А какое-то время спустя — шел девяносто первый, до судьбоносного и опереточного путча оставалось всего ничего — пришла страшная весть: он свел счеты с жизнью, бросившись с моста в Неву. Чего-то я недоглядел, да и как залезешь в душу, где идет безумная и мучительная борьба с собою самим?

Про урюпинскую и томскую истории я вспоминаю часто и все мечтаю, наивный человек, вернуться к ним, рассказать о тех драмах не конспективно и совсем в другом жанре. Очень уж я вжился в судьбу двух погибших людей, которых никогда не видел, но кажется, что был с ними близко знаком. Не о таких ли — помните — давным-давно писал Пастернак: «В них не было следов холопства, которые кладет нужда. И новости, и неудобства они несли, как господа».

Как господа… Но реальными господами были и остались другие.


Очередная счастливая случайность: на пляже благословенного Рижского взморья подошел ко мне незнакомый мужчина и вместо приветствия спросил — в лоб:

— Не хотите ли написать для нас пьесу?

Это был Борис Голубовский, в то время главный режиссер московского театра имени Гоголя, теперь профессор Академии театрального искусства.

— Хочу, — сразу ответил я, хотя ни о чем подобном до той минута не думал.

Впрочем, нет, думал! Конечно, думал!

Выбранные пункты:
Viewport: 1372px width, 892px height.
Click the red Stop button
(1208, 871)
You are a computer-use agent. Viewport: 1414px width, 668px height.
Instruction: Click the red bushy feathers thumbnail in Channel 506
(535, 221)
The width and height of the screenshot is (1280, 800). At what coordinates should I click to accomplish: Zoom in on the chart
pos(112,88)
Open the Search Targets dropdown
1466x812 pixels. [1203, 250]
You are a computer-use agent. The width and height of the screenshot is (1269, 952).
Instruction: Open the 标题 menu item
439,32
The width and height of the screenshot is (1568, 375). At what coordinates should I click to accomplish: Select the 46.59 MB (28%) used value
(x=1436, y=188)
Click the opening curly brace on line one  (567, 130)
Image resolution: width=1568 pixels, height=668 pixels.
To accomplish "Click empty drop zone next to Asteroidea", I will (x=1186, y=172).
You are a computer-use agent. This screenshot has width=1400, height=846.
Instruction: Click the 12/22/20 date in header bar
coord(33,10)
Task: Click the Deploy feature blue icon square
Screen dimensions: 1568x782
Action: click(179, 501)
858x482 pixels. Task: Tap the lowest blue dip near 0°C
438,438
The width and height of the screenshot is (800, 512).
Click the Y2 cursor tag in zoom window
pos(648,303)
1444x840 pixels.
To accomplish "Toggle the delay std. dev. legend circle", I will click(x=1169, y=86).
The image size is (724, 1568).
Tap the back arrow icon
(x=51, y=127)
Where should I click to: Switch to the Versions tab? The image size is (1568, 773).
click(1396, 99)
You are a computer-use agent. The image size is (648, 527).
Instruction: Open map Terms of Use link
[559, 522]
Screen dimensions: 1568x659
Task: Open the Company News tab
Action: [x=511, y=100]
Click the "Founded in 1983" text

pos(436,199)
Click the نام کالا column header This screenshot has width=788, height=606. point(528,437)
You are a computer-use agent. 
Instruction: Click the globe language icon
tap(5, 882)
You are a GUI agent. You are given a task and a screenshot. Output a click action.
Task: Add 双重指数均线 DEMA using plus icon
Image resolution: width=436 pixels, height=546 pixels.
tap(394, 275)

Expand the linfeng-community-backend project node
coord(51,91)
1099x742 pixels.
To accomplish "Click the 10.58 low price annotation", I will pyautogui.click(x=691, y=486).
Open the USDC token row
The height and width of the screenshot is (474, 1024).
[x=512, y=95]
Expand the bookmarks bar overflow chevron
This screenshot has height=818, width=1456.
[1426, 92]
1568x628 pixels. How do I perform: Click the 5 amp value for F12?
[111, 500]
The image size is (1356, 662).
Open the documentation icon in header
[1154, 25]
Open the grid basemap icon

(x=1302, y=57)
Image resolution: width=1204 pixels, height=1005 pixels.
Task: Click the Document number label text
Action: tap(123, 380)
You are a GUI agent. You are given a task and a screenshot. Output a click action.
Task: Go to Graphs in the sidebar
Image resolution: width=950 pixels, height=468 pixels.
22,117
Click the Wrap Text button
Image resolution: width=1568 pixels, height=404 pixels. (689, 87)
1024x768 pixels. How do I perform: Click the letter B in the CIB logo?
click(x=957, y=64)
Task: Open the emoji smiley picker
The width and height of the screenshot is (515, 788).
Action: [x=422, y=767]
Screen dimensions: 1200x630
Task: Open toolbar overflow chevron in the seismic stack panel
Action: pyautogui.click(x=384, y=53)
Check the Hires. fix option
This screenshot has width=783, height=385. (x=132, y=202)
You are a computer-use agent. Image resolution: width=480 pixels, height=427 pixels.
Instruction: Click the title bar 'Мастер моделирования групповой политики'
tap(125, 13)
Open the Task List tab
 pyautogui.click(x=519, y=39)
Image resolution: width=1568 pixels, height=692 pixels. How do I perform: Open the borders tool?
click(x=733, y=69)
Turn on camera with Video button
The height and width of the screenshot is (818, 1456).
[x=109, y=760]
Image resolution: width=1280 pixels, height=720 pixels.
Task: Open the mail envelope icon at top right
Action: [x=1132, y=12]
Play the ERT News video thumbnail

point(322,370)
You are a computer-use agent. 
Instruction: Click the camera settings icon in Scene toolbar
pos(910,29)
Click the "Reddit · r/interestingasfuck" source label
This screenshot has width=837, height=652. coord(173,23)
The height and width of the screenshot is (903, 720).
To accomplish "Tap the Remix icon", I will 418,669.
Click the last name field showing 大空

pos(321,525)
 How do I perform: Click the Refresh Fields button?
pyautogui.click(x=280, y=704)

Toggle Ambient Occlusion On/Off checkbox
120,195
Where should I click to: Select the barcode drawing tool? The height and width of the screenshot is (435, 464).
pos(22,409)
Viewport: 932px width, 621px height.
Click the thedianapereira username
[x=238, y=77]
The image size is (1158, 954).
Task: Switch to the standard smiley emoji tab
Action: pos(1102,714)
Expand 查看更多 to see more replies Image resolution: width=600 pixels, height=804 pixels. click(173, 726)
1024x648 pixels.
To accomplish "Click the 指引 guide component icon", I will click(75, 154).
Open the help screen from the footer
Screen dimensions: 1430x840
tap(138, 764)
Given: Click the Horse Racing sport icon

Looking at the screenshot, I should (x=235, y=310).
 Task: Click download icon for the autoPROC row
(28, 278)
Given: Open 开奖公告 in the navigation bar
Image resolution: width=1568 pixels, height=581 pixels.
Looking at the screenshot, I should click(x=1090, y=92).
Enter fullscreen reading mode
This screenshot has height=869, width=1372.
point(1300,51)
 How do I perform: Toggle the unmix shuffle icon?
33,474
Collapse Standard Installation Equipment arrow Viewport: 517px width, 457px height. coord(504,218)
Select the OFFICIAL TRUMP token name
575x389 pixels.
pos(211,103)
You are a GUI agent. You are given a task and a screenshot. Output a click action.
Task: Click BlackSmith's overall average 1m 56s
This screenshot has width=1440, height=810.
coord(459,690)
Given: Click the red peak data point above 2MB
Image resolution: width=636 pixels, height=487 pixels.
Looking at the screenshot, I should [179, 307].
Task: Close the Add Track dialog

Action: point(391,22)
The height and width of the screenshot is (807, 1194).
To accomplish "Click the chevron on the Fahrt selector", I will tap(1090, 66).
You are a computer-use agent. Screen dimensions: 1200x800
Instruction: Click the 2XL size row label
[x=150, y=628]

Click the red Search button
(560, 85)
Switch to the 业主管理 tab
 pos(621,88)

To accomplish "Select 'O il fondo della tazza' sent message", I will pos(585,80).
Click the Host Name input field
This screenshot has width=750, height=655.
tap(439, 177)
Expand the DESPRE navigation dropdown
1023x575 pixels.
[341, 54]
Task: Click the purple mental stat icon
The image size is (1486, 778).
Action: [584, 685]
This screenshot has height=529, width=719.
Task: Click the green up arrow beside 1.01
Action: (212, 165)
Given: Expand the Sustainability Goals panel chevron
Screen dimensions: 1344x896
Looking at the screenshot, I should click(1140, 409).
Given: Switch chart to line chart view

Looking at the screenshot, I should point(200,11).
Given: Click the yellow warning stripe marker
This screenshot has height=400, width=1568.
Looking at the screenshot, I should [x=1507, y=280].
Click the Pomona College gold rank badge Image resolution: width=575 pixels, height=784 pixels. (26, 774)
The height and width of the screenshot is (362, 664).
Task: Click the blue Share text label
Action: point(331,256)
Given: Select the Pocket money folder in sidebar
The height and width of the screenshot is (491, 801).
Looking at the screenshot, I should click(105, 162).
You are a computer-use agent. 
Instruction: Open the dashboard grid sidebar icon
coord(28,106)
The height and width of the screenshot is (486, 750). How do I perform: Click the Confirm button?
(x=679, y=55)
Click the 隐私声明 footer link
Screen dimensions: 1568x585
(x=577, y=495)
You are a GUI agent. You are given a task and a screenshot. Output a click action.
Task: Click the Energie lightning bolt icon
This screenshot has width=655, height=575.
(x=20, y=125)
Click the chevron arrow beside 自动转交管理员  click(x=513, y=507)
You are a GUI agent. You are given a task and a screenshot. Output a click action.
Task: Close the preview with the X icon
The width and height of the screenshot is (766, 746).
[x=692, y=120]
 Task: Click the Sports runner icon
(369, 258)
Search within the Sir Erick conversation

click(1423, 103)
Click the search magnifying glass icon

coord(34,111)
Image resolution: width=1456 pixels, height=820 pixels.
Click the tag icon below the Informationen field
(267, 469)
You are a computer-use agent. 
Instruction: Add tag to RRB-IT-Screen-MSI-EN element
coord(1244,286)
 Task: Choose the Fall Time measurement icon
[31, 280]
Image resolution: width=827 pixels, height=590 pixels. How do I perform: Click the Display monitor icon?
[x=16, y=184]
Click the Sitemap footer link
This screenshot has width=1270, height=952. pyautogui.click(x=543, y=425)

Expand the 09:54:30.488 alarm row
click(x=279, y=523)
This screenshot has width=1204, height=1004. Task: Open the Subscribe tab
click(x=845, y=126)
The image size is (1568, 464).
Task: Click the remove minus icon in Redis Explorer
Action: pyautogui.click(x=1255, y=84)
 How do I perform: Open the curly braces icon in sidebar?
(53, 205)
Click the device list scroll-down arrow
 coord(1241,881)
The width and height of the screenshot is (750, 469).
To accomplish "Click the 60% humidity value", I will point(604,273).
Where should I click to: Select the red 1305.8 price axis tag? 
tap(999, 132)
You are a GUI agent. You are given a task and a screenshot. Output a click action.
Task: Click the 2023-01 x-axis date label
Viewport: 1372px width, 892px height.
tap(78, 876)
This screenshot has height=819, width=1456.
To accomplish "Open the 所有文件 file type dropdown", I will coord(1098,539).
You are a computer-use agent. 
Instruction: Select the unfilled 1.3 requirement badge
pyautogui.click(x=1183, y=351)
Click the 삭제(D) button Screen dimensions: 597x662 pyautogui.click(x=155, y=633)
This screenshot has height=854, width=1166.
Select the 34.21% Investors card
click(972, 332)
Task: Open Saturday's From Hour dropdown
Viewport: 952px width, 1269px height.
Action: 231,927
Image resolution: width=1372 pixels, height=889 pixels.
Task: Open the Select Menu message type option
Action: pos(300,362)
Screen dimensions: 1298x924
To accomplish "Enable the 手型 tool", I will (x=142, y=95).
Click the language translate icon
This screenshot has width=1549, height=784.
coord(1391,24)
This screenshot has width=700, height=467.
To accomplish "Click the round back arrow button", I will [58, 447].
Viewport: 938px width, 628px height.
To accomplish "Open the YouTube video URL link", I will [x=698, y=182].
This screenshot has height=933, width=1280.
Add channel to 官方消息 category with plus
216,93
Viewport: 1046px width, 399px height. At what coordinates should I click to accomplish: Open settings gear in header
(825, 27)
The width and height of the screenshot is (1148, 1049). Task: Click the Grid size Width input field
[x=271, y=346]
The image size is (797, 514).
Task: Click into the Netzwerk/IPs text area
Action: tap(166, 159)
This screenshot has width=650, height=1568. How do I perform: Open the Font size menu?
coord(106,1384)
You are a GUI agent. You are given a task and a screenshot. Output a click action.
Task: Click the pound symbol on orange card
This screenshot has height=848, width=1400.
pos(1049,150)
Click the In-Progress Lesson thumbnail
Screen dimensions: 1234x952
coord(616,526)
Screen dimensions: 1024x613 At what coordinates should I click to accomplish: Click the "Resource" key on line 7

Что сделать:
1. Перечислите все реки, города и местности, упомянутые в отрывке воспоминаний, включая названные прилагательными (как «урюпинскую»).
2. Напишите продолжение отрывка воспоминаний о встрече с Борисом Голубовским, начиная сразу после слов «Конечно, думал!».
Пункты выше — отдельный материал и с отрывком воспоминаний не связаны.

Ответы по порядку:
1. Урюпинск («урюпинскую»), Томск («томскую»), Нева, Рижское взморье, Москва («московского»).

2.
Прочитав за несколько лет до этого один мой очерк, перенести его на сцену захотел Юрий Любимов. Но быстро остыл. А я уже был в работе. И бросил ее на полпути, как только увидел, что планы Любимова решительно изменились. В претензии я, разумеется, не был. Но увлеченность прошла. И как только Голубовский задал вопрос, почему-то тут же вернулась. Тем более, что замысел, про который я ему рассказал, когда мы оба вошли в холодную воду залива, пришелся ему по душе.

Так родился спектакль, который в Москве шел под не слишком зазывным названием «Закон», а в других городах — под более привлекательным: «Выстрел в тумане». Его подлинный, документальный сюжет был воспроизведен мною в очерке «Туманным утром» — сюжет абсурдный, трагический и нелепый. Скорее пригодный для студенческого семинара на юрфаке, чтобы поломать голову над судебными парадоксами, чем для театра, который живет по другим законам. Но не случайно же на этот очерк, пусть только временно, обратил взор Юрий Любимов. И Голубовский тотчас же понял, какой сценический потенциал в том абсурде заложен.

В сибирской тайге летним туманным утром два московских геолога увидели на другом берегу реки медведя. Вскинули новенькие, не обстрелянные еще, охотничьи ружья, которые всегда были при них, и — друг к другу плечами — одновременно сделали выстрелы. А медведь вовсе и не был медведем: человек, которого геологи приняли за зверя, был ими убит наповал. Одна пуля попадав карман спортивной куртки, ударилась о лежавшую там металлическую коробку, отклонилась в сторону, отлетела, — лишь осколок разбитой коробки слегка оцарапал грудь. Другая оказалась смертельной.

Если бы оба хотели убить, то отвечали бы на равных. Как сообщники. Как совместно задумавшие и совместно осуществившие убийство. Кто попал, кто промахнулся, — принципиального значения это бы не имело. Но они не хотели. Не умысел руководил их поступком, а легкомыслие. То, что юристы называют небрежностью. В этом случае уголовной ответственности подвержен лишь тот, чья небрежность завершилась роковым финалом. Не тот, кто стрелял. Тот, кто убил.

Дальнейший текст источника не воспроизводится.